A “body region” refers to an area of the subject's body which contains at least a partial view of the subject's thoracic region (chest area) where a respiratory signal corresponding to the subject' respiratory function can be registered by a video imaging device. Body regions where a respiratory signal can be registered include the subject's anterior thoracic region, a side view of the thoracic region, and a back region of the dorsal body. Preferably, the body region is an area of exposed skin. Pixels are isolated in the image frames of the body region using image processing techniques such as pixel classification, object identification, thoracic region recognition, color, texture, spatial features, spectral information, pattern recognition, and a user input.

A “batch of video image frames” refers to a plurality of time-sequential image frames of the received video. In accordance with the teachings hereof, pixels associated with a body region of the subject wherein a respiratory signal is registered by the video imaging device are isolated in the image frames and the isolated pixels processed to obtain a time-series signal. Batches of image frames do not have to be the same size and may vary dynamically during processing. A size of a given batch of image frames can be pre-defined by the user depending on the application wherein the teachings hereof find their intended uses. A size of a batch of video image frames should be at least 3 breathing cycles of the subject. In one embodiment, batches of video frames are created by sliding a window of length 30 (or 15) seconds with 96.67% overlap between consecutive batches which means using only 1 second of new frames and retaining 29 seconds of frames from the previous batch. Processing a batch of video image frames generates a time-series signal on a per batch basis.

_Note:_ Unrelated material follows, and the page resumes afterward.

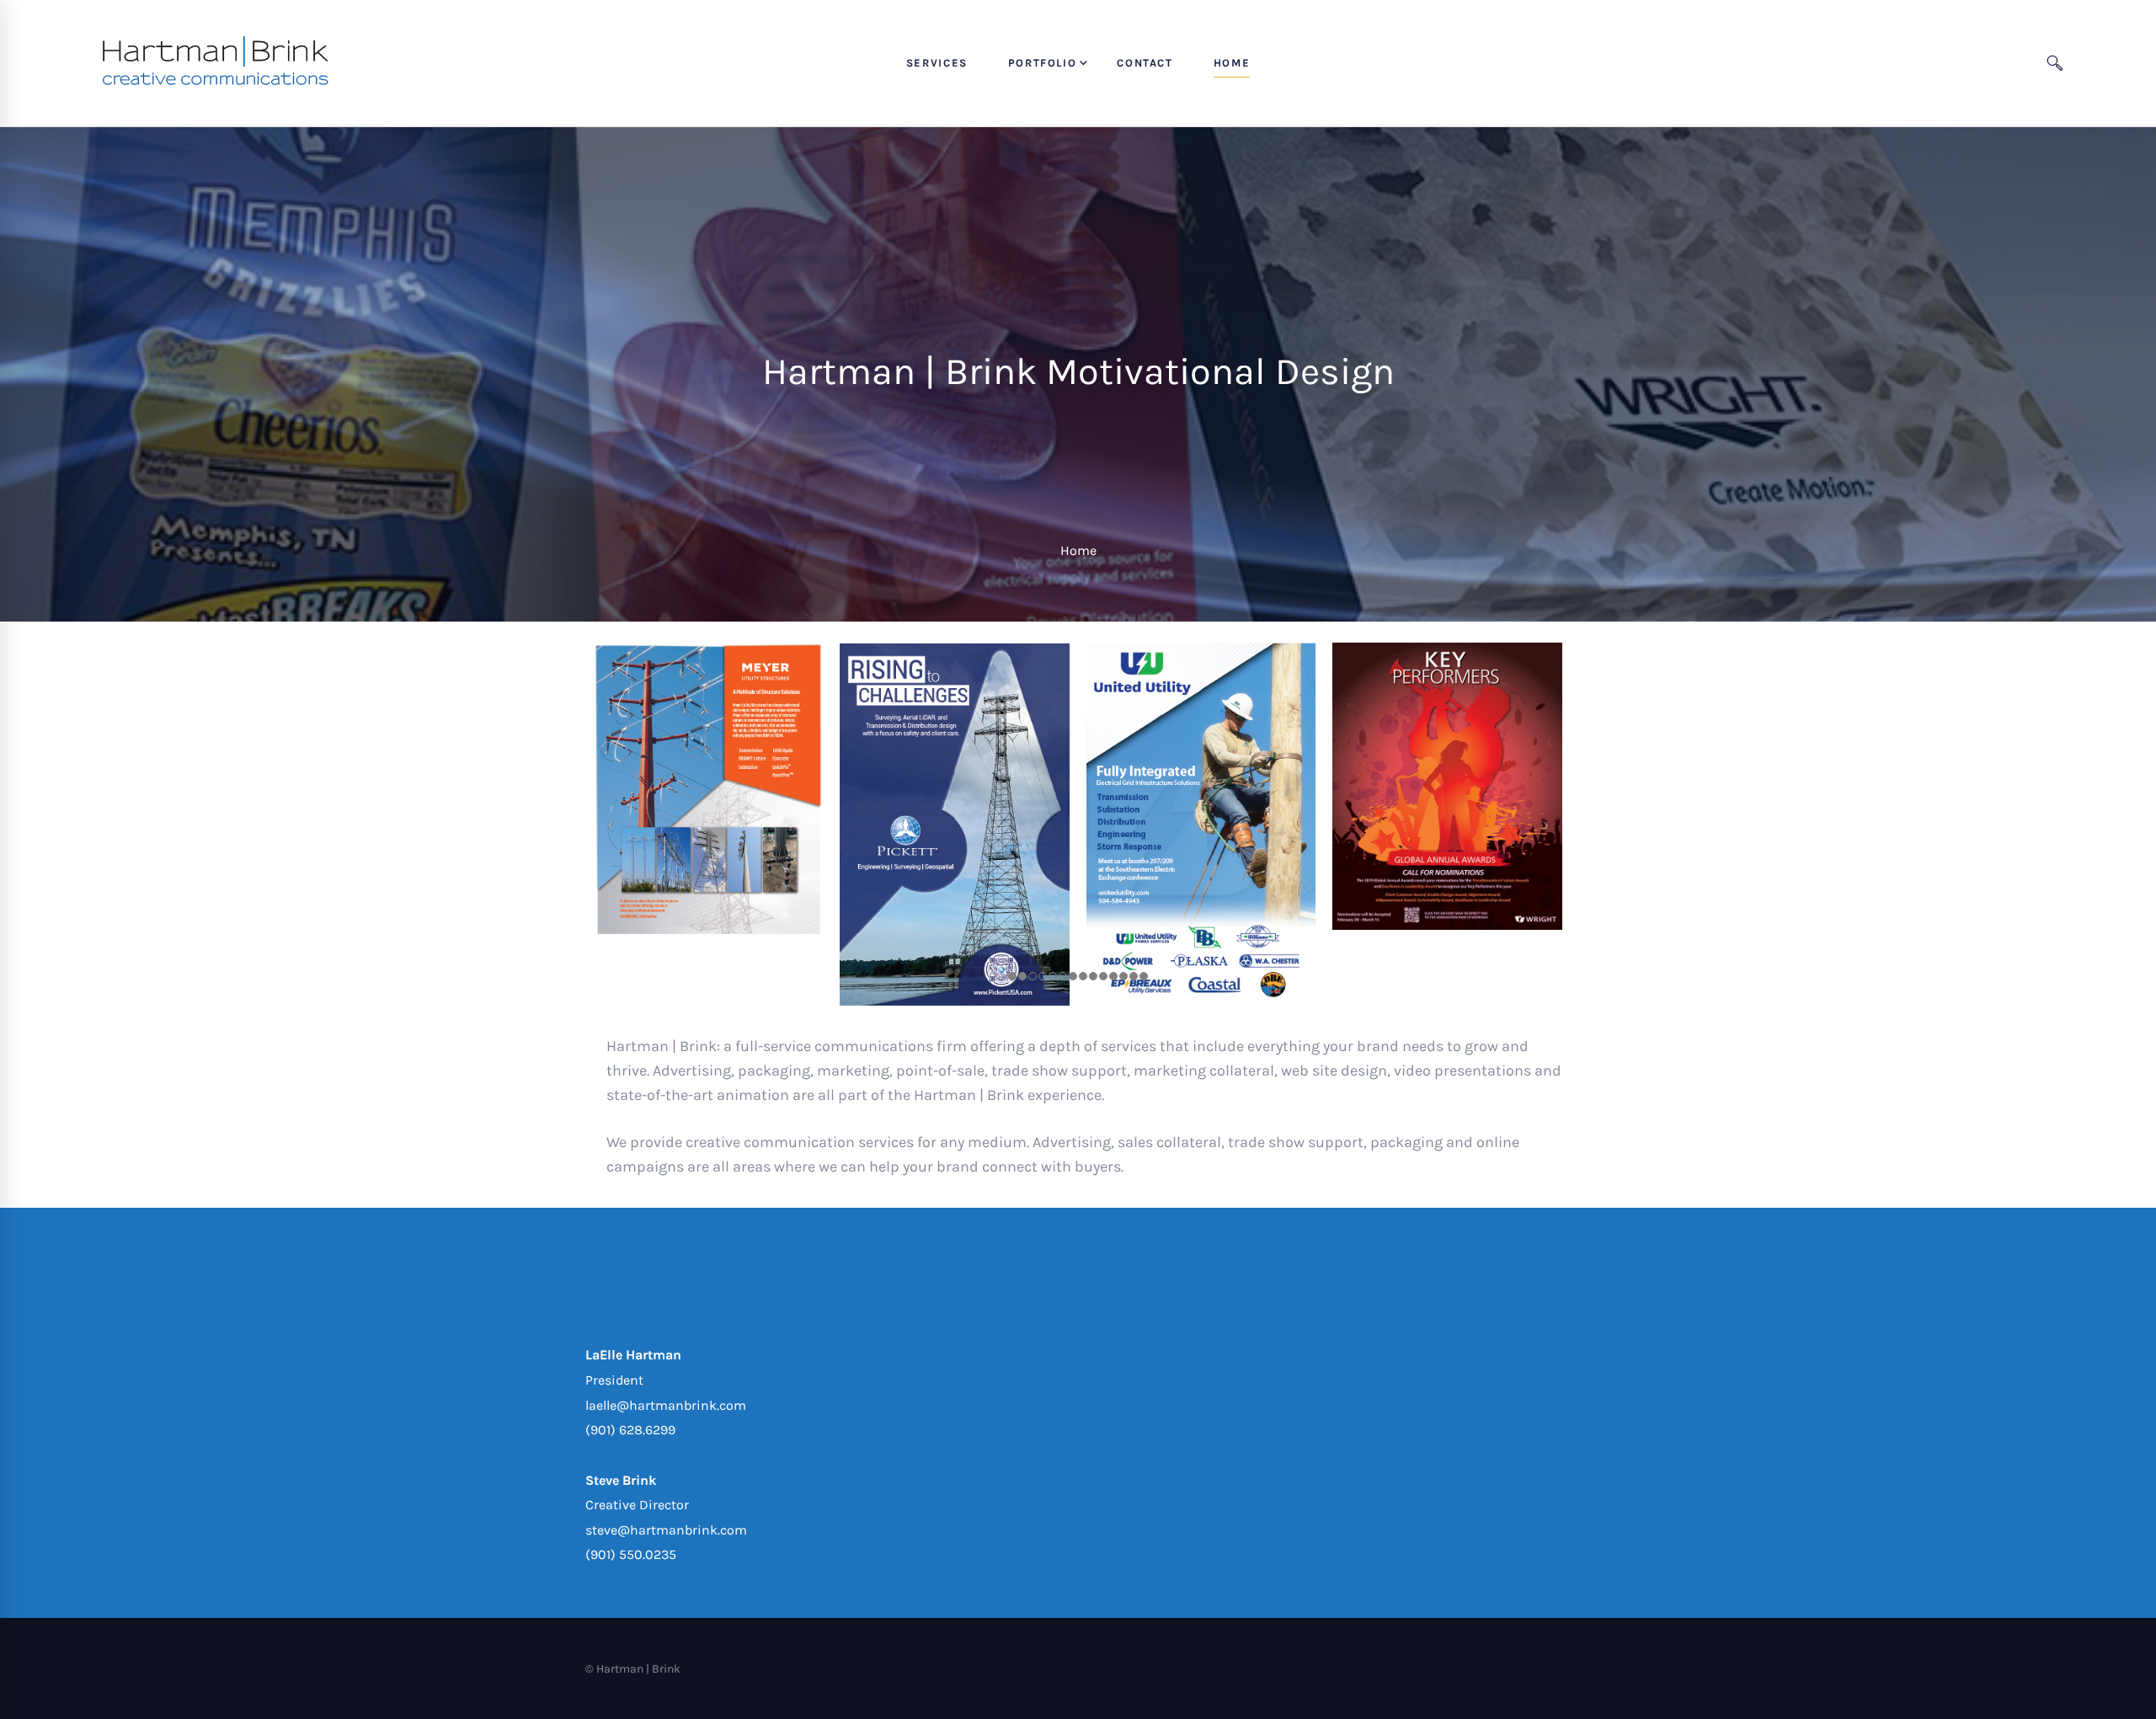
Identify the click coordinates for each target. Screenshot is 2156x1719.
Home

A “time-series signal” is a signal extracted from a batch of video image frames. The time-series signal contains frequency components related to the motion of the chest cage due to respiration. A respiration signal can be extracted from the time-series signal. A time series signal is generated by processing pixels in respective batches of video image frames in one or more areas of the subject's chest region. One such method, for example, averages pixel values within an isolated areas across a plurality of image frames. An average is computed of all pixels in each of the isolated areas within each image frame to obtain a channel average per frame. A global channel average is computed, for each channel, by adding the channel averages across multiple frames and dividing by the total number of frames. The channel average is subtracted from the global channel average and the result is divided by a global channel standard deviation to obtain a zero-mean unit variance time-series signal for that video segment. The time-series signal contains frequency components. The time-series signals may be normalized and are then subjected to a pre-filtering to remove undesirable frequencies. Various time-series signal segments can be weighted, as desired. Such a weighting may be applied over one or more segments while other signal segments are not weighted. Methods for weighting signal segments are widely understood in the signal processing arts. It should be appreciated that the time-series signal may be received or retrieved from a remote device such as a computer workstation over a wired or wireless network with the captured video having been communicated directly to the remote device for generation of the time-series signal on a continuous basis. Time-series signals extracted from the video are processed to extract a respiratory signal.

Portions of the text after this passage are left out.